━━ EXTRACTED RECORDS ━━
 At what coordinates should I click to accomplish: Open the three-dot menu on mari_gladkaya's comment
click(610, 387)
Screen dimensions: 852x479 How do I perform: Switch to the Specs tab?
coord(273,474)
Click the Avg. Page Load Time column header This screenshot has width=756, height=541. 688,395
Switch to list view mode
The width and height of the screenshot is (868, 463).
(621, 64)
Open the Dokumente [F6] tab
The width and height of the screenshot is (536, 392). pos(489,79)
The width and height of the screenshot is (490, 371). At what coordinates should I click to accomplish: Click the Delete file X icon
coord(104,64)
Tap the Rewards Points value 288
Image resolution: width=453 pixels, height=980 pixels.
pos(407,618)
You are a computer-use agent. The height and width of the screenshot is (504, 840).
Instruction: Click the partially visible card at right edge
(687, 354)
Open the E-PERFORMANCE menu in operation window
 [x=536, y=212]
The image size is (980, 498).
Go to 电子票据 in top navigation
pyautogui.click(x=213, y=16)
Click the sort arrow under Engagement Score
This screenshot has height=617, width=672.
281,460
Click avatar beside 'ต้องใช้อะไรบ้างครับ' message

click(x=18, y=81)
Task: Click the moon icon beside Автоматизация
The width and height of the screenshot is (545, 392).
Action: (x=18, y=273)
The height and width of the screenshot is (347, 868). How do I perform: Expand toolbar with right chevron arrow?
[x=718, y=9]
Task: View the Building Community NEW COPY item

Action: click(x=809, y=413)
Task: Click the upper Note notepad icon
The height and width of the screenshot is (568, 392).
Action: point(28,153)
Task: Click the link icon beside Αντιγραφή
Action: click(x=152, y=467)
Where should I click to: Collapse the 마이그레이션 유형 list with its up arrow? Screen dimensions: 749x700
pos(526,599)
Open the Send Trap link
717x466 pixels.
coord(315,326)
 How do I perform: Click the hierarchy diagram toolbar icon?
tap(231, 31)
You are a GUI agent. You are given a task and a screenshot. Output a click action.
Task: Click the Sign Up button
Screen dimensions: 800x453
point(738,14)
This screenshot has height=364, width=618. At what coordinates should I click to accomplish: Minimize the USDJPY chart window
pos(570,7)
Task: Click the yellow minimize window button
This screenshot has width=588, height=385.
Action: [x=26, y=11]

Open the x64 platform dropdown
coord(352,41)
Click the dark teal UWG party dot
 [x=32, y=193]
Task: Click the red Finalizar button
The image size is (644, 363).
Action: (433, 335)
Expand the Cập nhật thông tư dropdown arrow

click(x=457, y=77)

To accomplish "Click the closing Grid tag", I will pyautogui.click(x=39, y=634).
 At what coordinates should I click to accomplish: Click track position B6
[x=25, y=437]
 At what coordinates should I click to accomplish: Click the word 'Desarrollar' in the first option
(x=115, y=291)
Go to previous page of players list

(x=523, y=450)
━━━
[WHAT TO WORK ON]
Repeat the entries shown above, every one, word for word.

[EXERCISE SOLUTION]
 At what coordinates should I click to accomplish: Open the three-dot menu on mari_gladkaya's comment
click(610, 387)
Screen dimensions: 852x479 How do I perform: Switch to the Specs tab?
coord(273,474)
Click the Avg. Page Load Time column header This screenshot has width=756, height=541. 688,395
Switch to list view mode
The width and height of the screenshot is (868, 463).
(621, 64)
Open the Dokumente [F6] tab
The width and height of the screenshot is (536, 392). pos(489,79)
The width and height of the screenshot is (490, 371). At what coordinates should I click to accomplish: Click the Delete file X icon
coord(104,64)
Tap the Rewards Points value 288
Image resolution: width=453 pixels, height=980 pixels.
pos(407,618)
You are a computer-use agent. The height and width of the screenshot is (504, 840).
Instruction: Click the partially visible card at right edge
(687, 354)
Open the E-PERFORMANCE menu in operation window
 [x=536, y=212]
The image size is (980, 498).
Go to 电子票据 in top navigation
pyautogui.click(x=213, y=16)
Click the sort arrow under Engagement Score
This screenshot has height=617, width=672.
281,460
Click avatar beside 'ต้องใช้อะไรบ้างครับ' message

click(x=18, y=81)
Task: Click the moon icon beside Автоматизация
The width and height of the screenshot is (545, 392).
Action: (x=18, y=273)
The height and width of the screenshot is (347, 868). How do I perform: Expand toolbar with right chevron arrow?
[x=718, y=9]
Task: View the Building Community NEW COPY item

Action: click(x=809, y=413)
Task: Click the upper Note notepad icon
The height and width of the screenshot is (568, 392).
Action: point(28,153)
Task: Click the link icon beside Αντιγραφή
Action: click(x=152, y=467)
Where should I click to: Collapse the 마이그레이션 유형 list with its up arrow? Screen dimensions: 749x700
pos(526,599)
Open the Send Trap link
717x466 pixels.
coord(315,326)
 How do I perform: Click the hierarchy diagram toolbar icon?
tap(231, 31)
You are a GUI agent. You are given a task and a screenshot. Output a click action.
Task: Click the Sign Up button
Screen dimensions: 800x453
point(738,14)
This screenshot has height=364, width=618. At what coordinates should I click to accomplish: Minimize the USDJPY chart window
pos(570,7)
Task: Click the yellow minimize window button
This screenshot has width=588, height=385.
Action: [x=26, y=11]

Open the x64 platform dropdown
coord(352,41)
Click the dark teal UWG party dot
 [x=32, y=193]
Task: Click the red Finalizar button
The image size is (644, 363).
Action: (433, 335)
Expand the Cập nhật thông tư dropdown arrow

click(x=457, y=77)

To accomplish "Click the closing Grid tag", I will pyautogui.click(x=39, y=634).
 At what coordinates should I click to accomplish: Click track position B6
[x=25, y=437]
 At what coordinates should I click to accomplish: Click the word 'Desarrollar' in the first option
(x=115, y=291)
Go to previous page of players list

(x=523, y=450)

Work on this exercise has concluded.